GIVEN PASSAGE:
Flextronic (FLEX) Loses $6 Billion on Write-Off

Singapore-based Flextronics International Ltd. (FLEX) said this week that its third quarter loss widened as a result of a large one-time goodwill impairment charge.

The Electronics Manufacturing Services (EMS) provider said it lost $6.02 billion in the quarter, or $7.43 per share, after it booked a $5.9 billion non-cash charge to write off the entire carrying value of its goodwill and other one-time items.

Even excluding the goodwill write-off and the other one-time items, adjusted earnings of 16 cents per share came in shy of analyst’s estimates of earnings of 19 cents per share according to Thomson Reuters. Sales fell 10 percent from the year ago quarter to $8.15 billion.

On top of the earnings miss, Flextronics said it expects revenue of $5.5 to $6.5 billion in the current quarter and adjusted earnings in the 2 cent to 7 cent per share range. Analysts were expecting the company to have adjusted earnings of 15 cents per share on revenue of $7.3 billion.

Flextronics helps customers design, build, ship, and service electronics products and has facilities in 30 countries on four continents.

“Flextronics was hit especially hard by lower demand from cell phone manufacturers, as thriftier consumers bought fewer gadgets during the holiday season,” said Chief Financial Officer Paul Read in an interview.

That the slowdown is hitting its customers hard is almost an understatement. One of the charges Flextronics recognized during the third quarter was a distressed customer charge of $145 million related to the Chapter 11 bankruptcy filing for Nortel Networks.

Flextronics supplies nearly 75 percent of the equipment for Nortel. Mr. Read added, “Demand is generally weak across all market segments, (with) some being hit harder than others.”

Flextronics has made a push in recent years to diversify its revenue base and now supplies equipment to makers of computers, medical equipment, appliances, cell phones, consumer electronics and automotive equipment.

The problem is that one can look at that list and you can rattle off any number of companies in each category that are currently in trouble.

Flextronics’ Chief Executive Mike McNamara said on the company’s conference call that customers “accelerated” their demand pullback in the third quarter, a trend that is continuing in the fourth quarter.

In stating the obvious the company said controlling costs and making sure it has enough cash to get it through the recession are management’s top priorities. It ended the quarter with $3.6 billion of liquidity and also reduced its inventories by $1 billion during the quarter.

On the positive side Flextronics has generated $658 million in free cash flow year-to-date and expects to further improve working capital during this downturn.

Mr. McNamara said he believes the company’s competitive strengths such as its low-cost industrial park concept, vertically integrated end-to-end solutions, significant scale, customer and end-market diversification and customer relationships will ultimately enhance Flextronics’ competitive position.

Sounds like management wishful thinking if you ask me.

WORK TASK A:
For each statement, say whether it agrees with the Flextronics article (yes or no), and quote the exact words of the article that decide it.
(i) Flextronics lost $6.02 billion in its third quarter.
(ii) Flextronics' adjusted earnings beat analysts' estimates.
(iii) Flextronics has facilities in 40 countries.
WORK TASK B: Return the part of the Flextronics article from "Flextronic (FLEX) Loses" up to and including "goodwill impairment charge.", copied word for word.
The material after the Flextronics article plays no part in this work.

EXTRACTED INFORMATION:

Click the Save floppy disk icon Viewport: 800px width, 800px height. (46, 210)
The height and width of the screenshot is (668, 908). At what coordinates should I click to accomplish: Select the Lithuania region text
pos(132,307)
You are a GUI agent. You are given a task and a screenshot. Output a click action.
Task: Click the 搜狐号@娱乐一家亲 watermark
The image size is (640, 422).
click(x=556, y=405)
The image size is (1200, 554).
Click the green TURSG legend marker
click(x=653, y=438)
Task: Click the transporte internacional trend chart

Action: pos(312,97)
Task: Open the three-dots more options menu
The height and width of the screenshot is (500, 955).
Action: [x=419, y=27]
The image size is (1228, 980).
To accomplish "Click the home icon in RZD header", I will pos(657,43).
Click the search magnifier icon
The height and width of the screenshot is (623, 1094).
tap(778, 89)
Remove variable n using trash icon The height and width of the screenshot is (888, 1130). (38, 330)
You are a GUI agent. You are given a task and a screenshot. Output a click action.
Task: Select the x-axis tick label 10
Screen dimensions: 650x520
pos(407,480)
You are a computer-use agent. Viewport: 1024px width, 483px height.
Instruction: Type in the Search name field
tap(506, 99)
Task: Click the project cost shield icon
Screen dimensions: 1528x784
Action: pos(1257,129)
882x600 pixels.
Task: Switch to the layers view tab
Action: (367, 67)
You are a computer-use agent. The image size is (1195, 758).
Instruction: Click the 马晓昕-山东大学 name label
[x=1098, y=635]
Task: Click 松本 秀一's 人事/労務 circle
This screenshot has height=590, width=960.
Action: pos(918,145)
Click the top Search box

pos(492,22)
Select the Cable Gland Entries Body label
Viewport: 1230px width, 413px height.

ANSWER A:
(i) Yes: "it lost $6.02 billion in the quarter, or $7.43 per share"
(ii) No: "adjusted earnings of 16 cents per share came in shy of analyst’s estimates of earnings of 19 cents per share"
(iii) No: "has facilities in 30 countries on four continents"

ANSWER B:
Flextronic (FLEX) Loses $6 Billion on Write-Off

Singapore-based Flextronics International Ltd. (FLEX) said this week that its third quarter loss widened as a result of a large one-time goodwill impairment charge.